Les députés burkinabè ont voté une loi sur la réserve militaire. L’Assemblée législative de Transition a approuvé ce texte le 26 mai 2024 à Ouagadougou. Le vote a été unanime. Cette loi fixe le statut des réservistes dans le pays. Elle prévoit la montée en puissance d’une force supplémentaire. Cette force comptera 100 000 réservistes d’ici la fin de l’année 2026.
Le dispositif distingue deux groupes de réservistes. Le premier rassemble d’anciens militaires, d’anciens policiers et des bénévoles. Ces personnes ont déjà une expérience du terrain. Elles peuvent être mobilisées sans délai. Le second groupe concerne des volontaires civils. Il inclut aussi les diplômés du service patriotique national.
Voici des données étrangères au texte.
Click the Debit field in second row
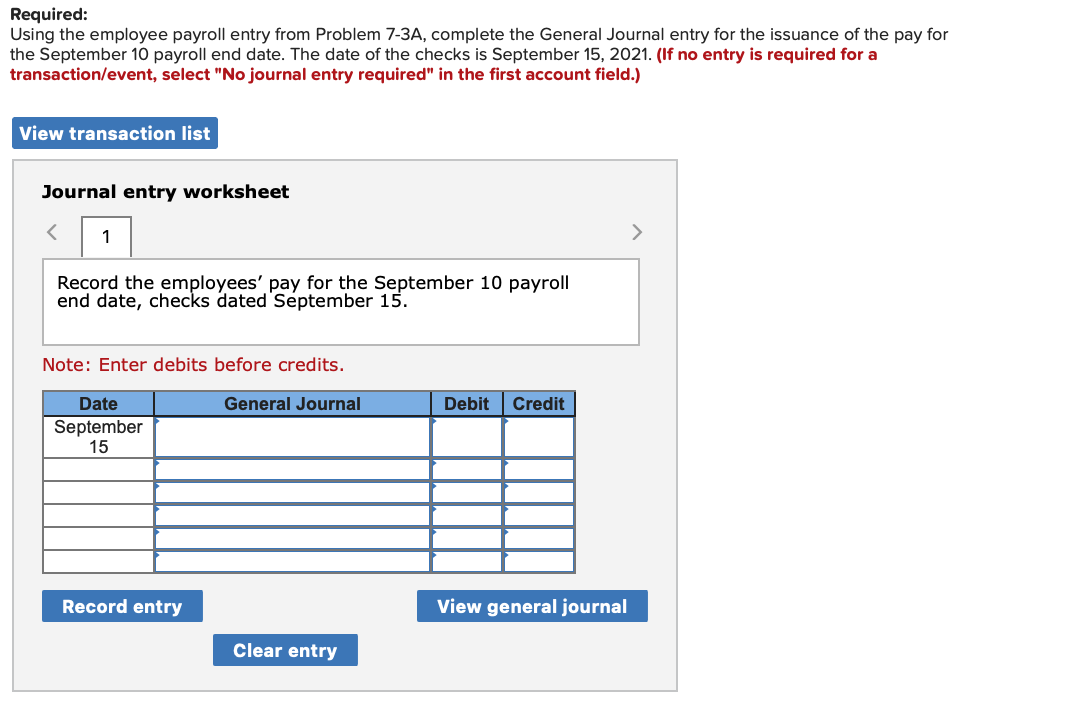This screenshot has width=1070, height=720. 466,469
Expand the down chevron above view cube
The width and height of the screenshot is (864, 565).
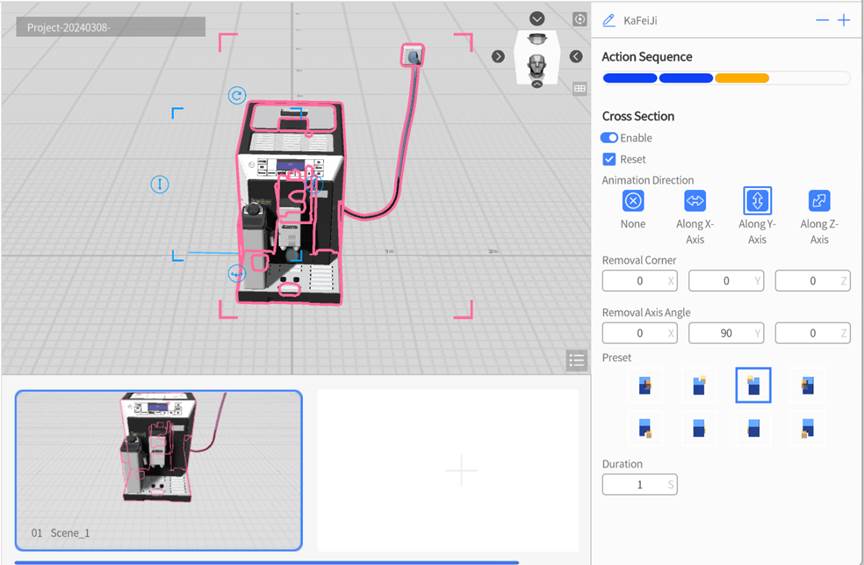pyautogui.click(x=537, y=19)
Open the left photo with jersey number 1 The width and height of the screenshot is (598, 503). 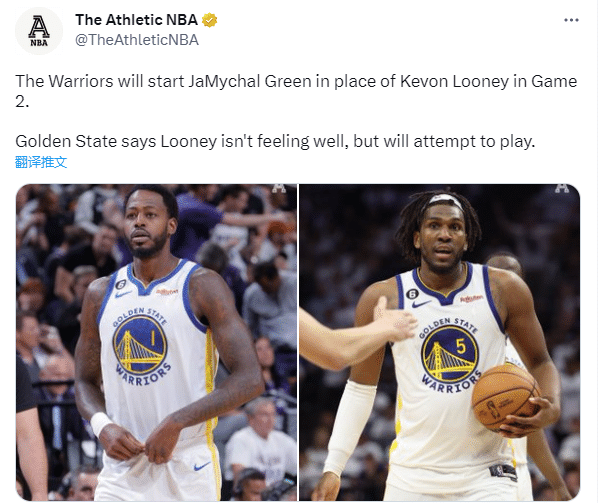(x=156, y=342)
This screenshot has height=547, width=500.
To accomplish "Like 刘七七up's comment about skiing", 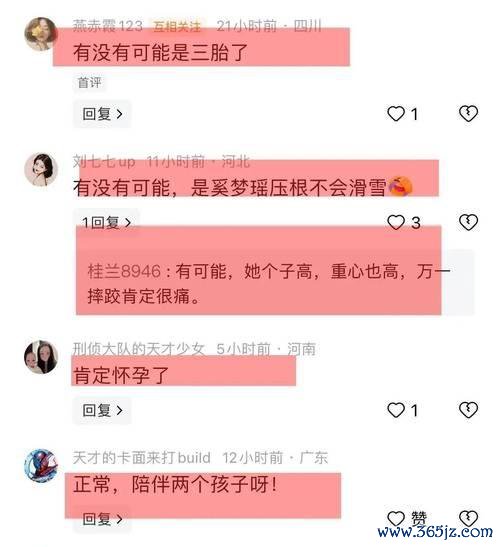I will tap(396, 222).
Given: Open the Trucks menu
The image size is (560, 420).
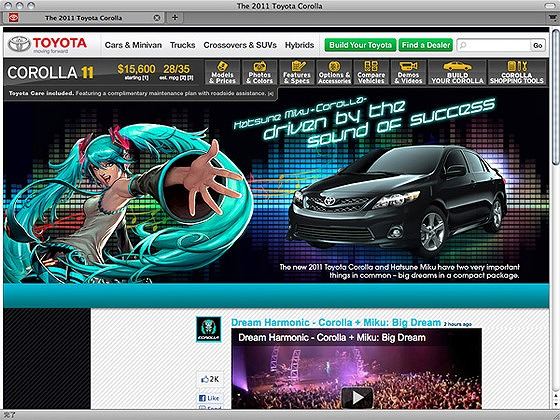Looking at the screenshot, I should tap(182, 45).
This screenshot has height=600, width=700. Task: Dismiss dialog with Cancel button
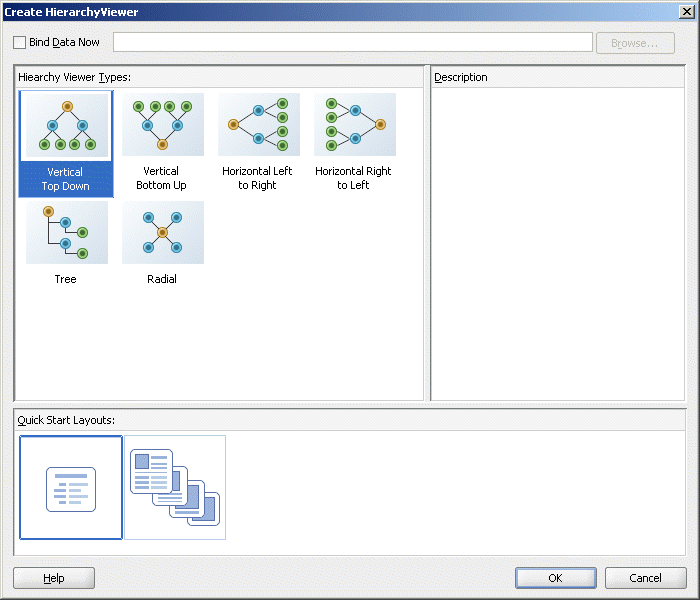[x=646, y=578]

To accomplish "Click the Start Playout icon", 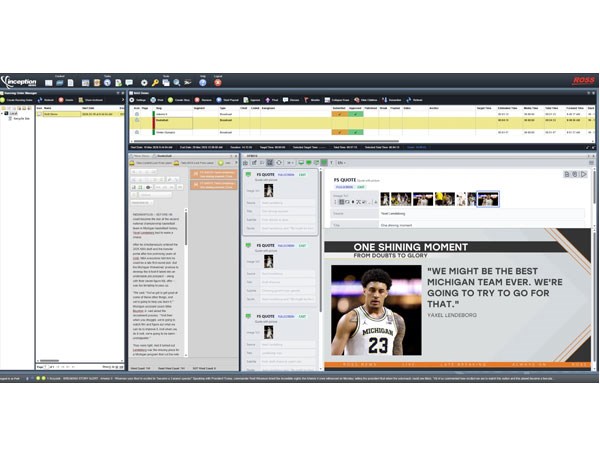I will coord(229,100).
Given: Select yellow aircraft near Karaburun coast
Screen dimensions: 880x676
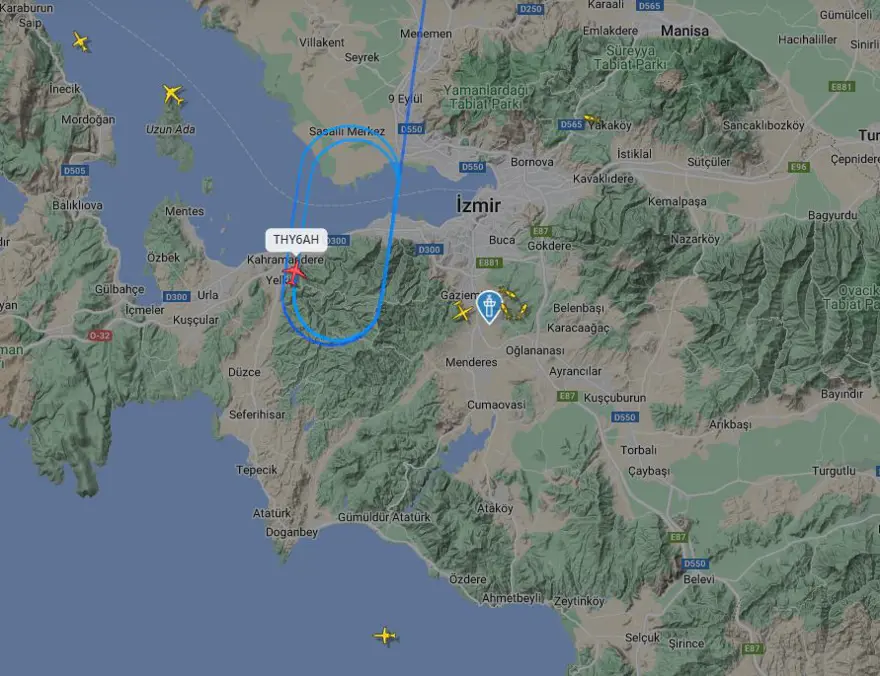Looking at the screenshot, I should point(81,42).
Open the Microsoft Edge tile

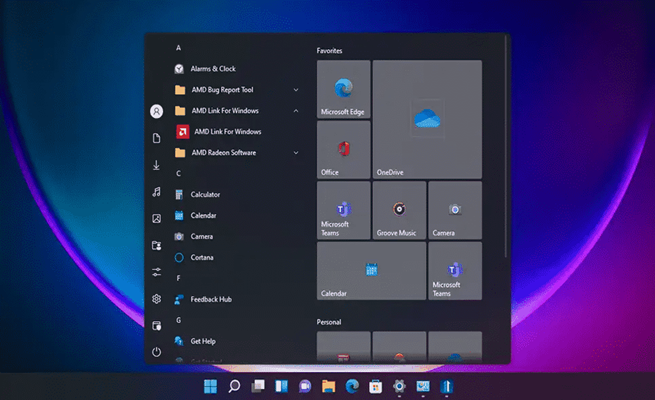[x=343, y=90]
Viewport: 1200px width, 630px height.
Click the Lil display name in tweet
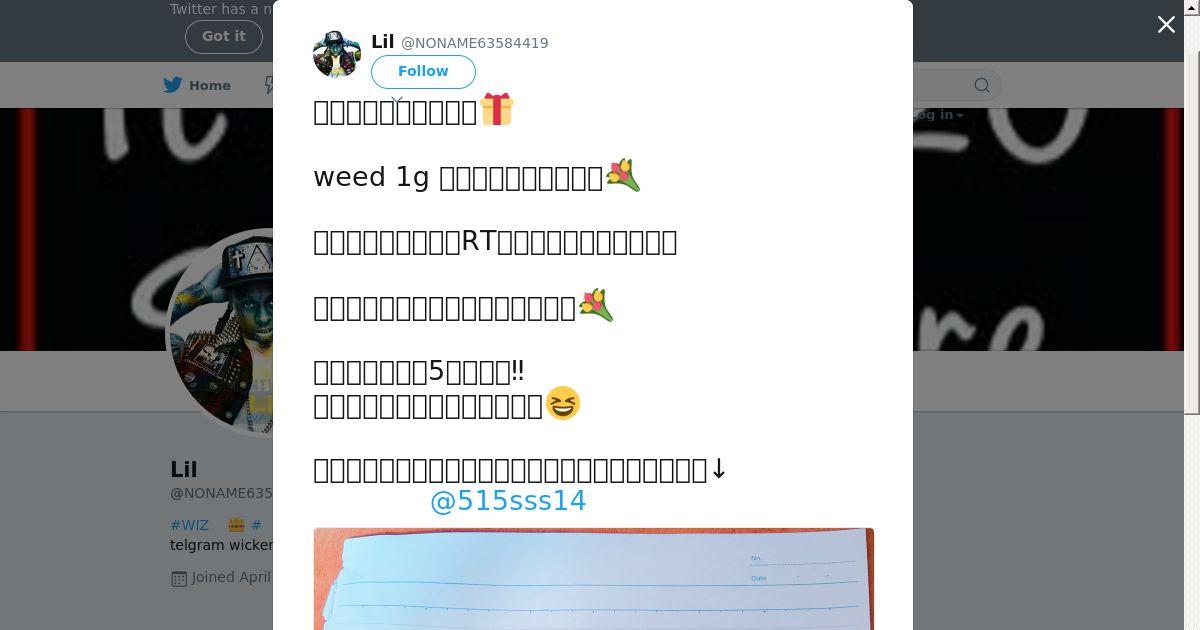(x=383, y=42)
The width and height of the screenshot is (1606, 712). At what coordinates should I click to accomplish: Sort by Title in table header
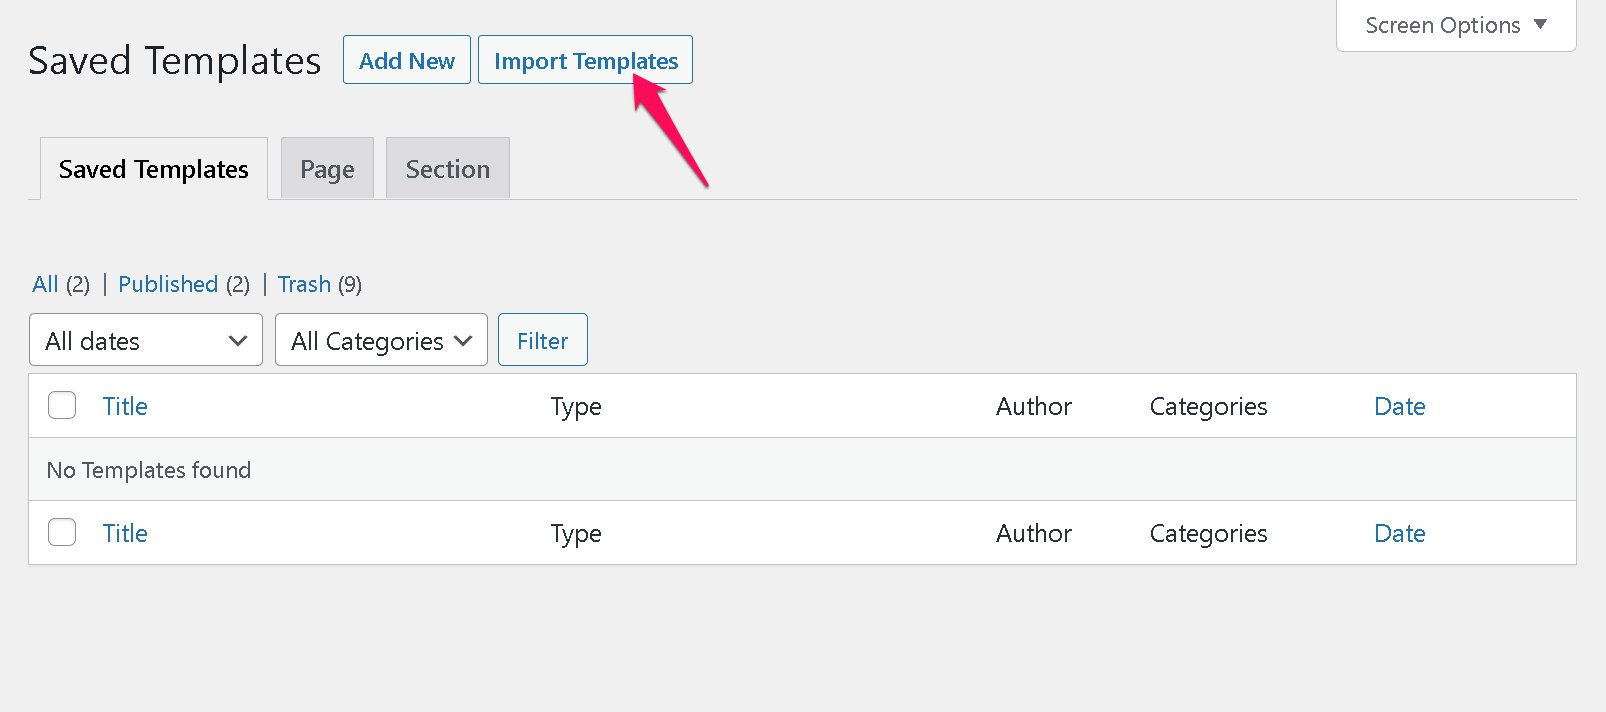[125, 406]
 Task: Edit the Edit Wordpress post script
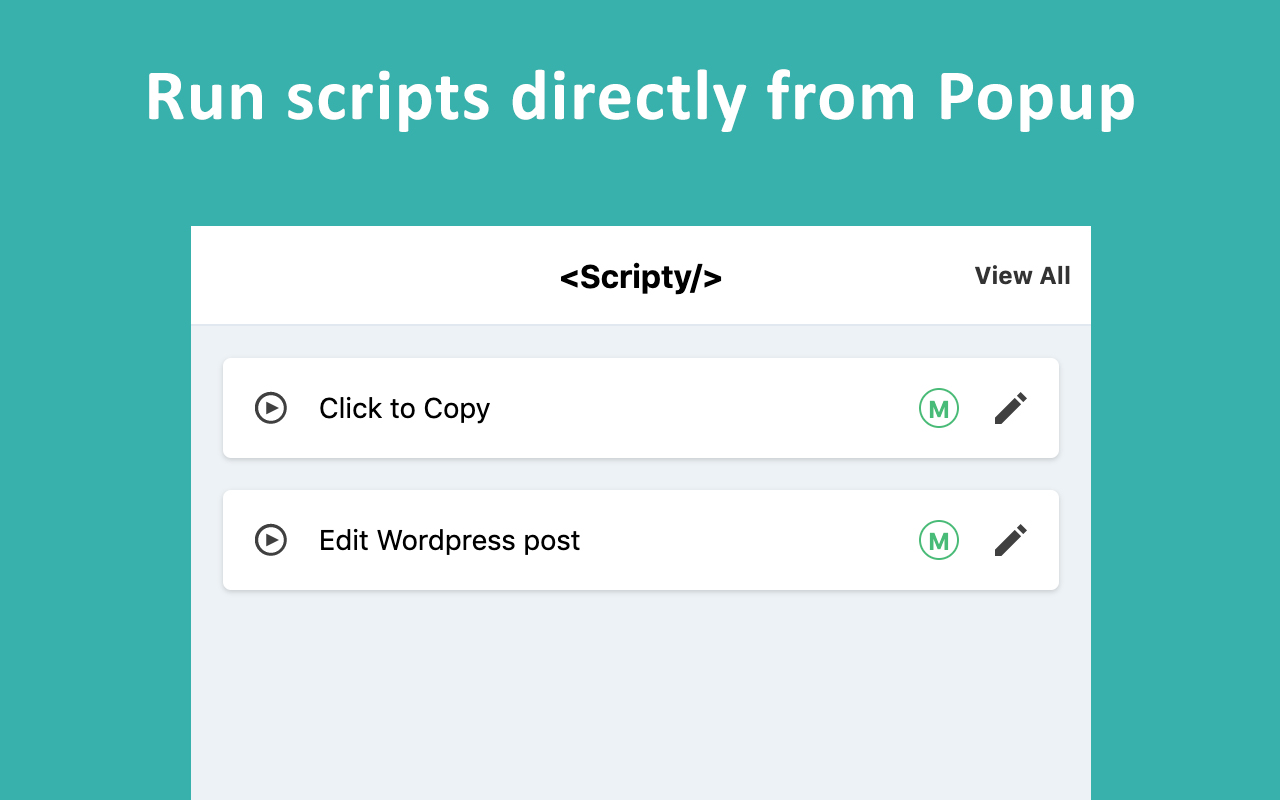(1010, 540)
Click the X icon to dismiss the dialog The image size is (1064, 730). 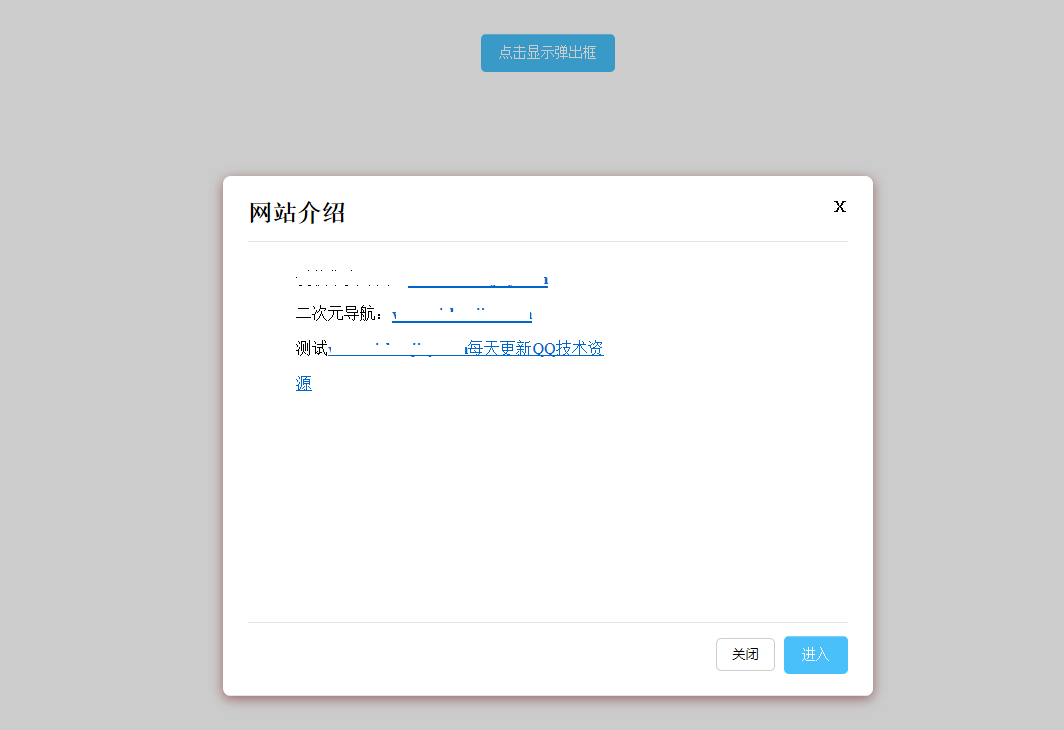[839, 206]
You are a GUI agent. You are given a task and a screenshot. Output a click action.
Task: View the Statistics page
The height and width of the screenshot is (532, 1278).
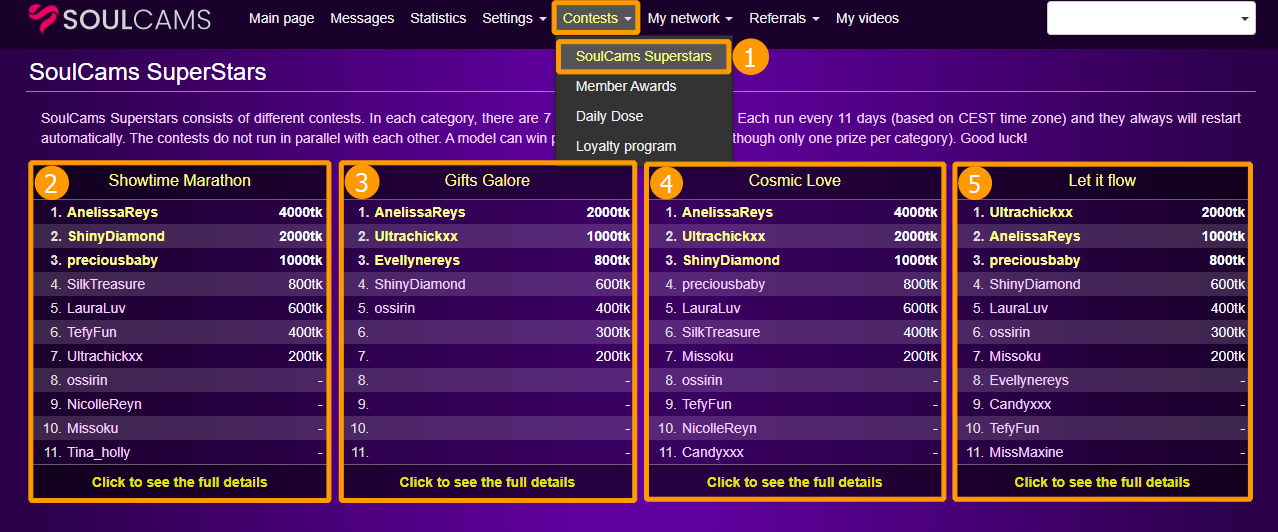[x=438, y=18]
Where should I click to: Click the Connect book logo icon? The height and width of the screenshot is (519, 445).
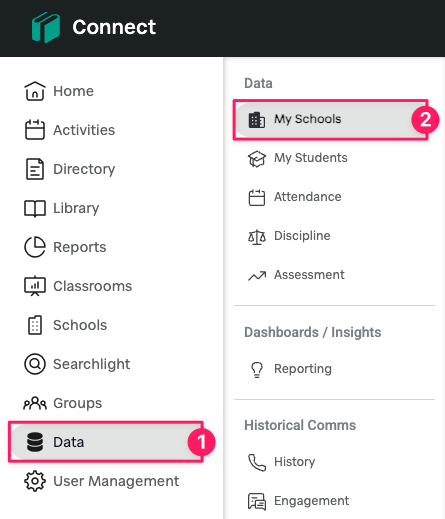[46, 27]
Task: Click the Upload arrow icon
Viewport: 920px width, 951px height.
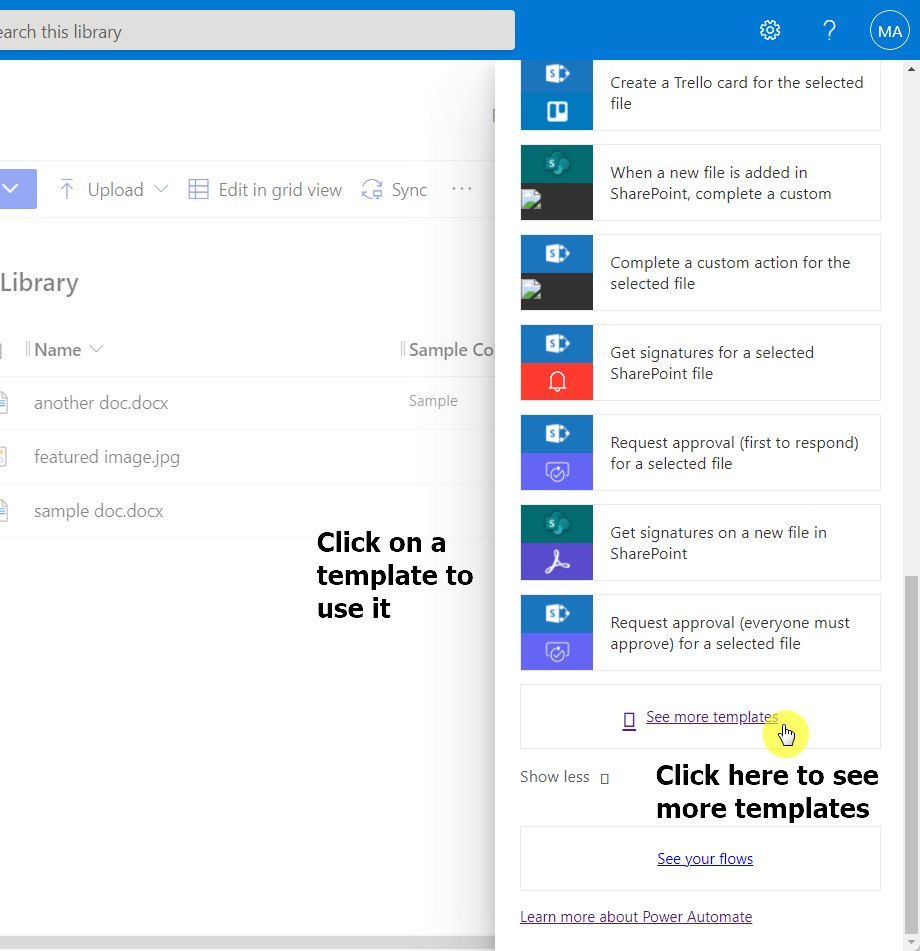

Ces recrues suivront une formation militaire et civile. Cette formation aura lieu avant toute mobilisation.
Cette nouvelle loi permet au Burkina Faso de mieux attirer et organiser ses réservistes. L’objectif est de renforcer les capacités de défense du pays. Le contexte est celui de la lutte antiterroriste en cours dans la région du Sahel. Le pays fait face à des attaques répétées de groupes armés. La création de cette réserve vise à étoffer les effectifs de l’armée régulière.
Les autorités espèrent ainsi répondre aux besoins sécuritaires immédiats. La mise en place progressive de ces 100 000 réservistes s’étalera sur plusieurs années. Les modalités précises de recrutement et de formation restent à définir. Le texte voté fournit un cadre juridique pour ces opérations.
Le Burkina Faso n’est pas le seul pays sahélien à recourir à des réserves militaires. D’autres États de la région ont pris des mesures similaires face à l’insécurité. Cette loi marque une étape dans la stratégie de défense nationale. Les députés ont souligné l’importance de la participation citoyenne à l’effort de guerre.